With the images set aside, retype every record below character for character.

::::::

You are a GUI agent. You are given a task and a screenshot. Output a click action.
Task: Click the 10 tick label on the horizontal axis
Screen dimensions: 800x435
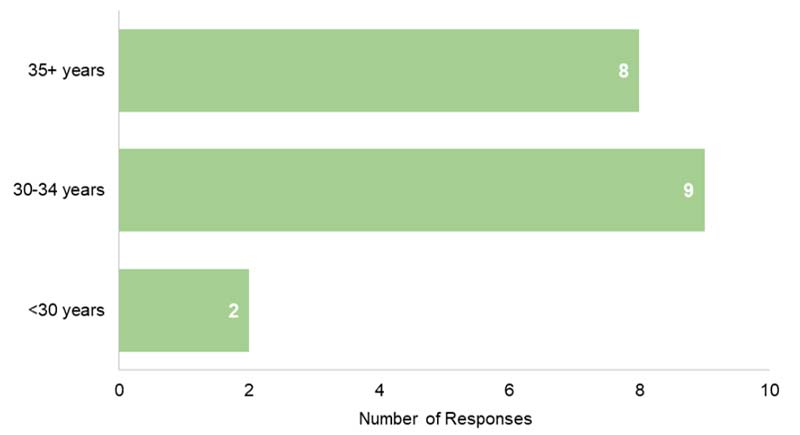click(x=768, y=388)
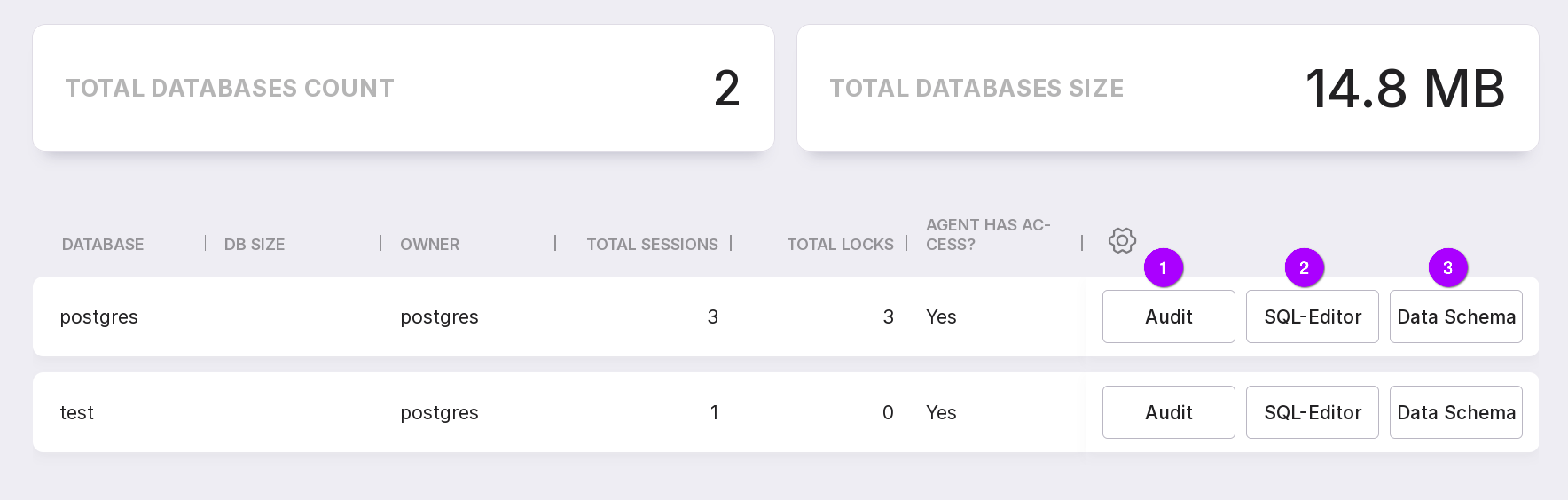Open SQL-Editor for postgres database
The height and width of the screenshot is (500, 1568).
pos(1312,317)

::::::

## WRITTEN RESPONSE
You are a GUI agent. You are given a task and a screenshot. Output a click action.
Task: Click the 10 tick label on the horizontal axis
Screen dimensions: 800x435
click(x=768, y=388)
Open SQL-Editor for postgres database
The height and width of the screenshot is (500, 1568).
pos(1312,317)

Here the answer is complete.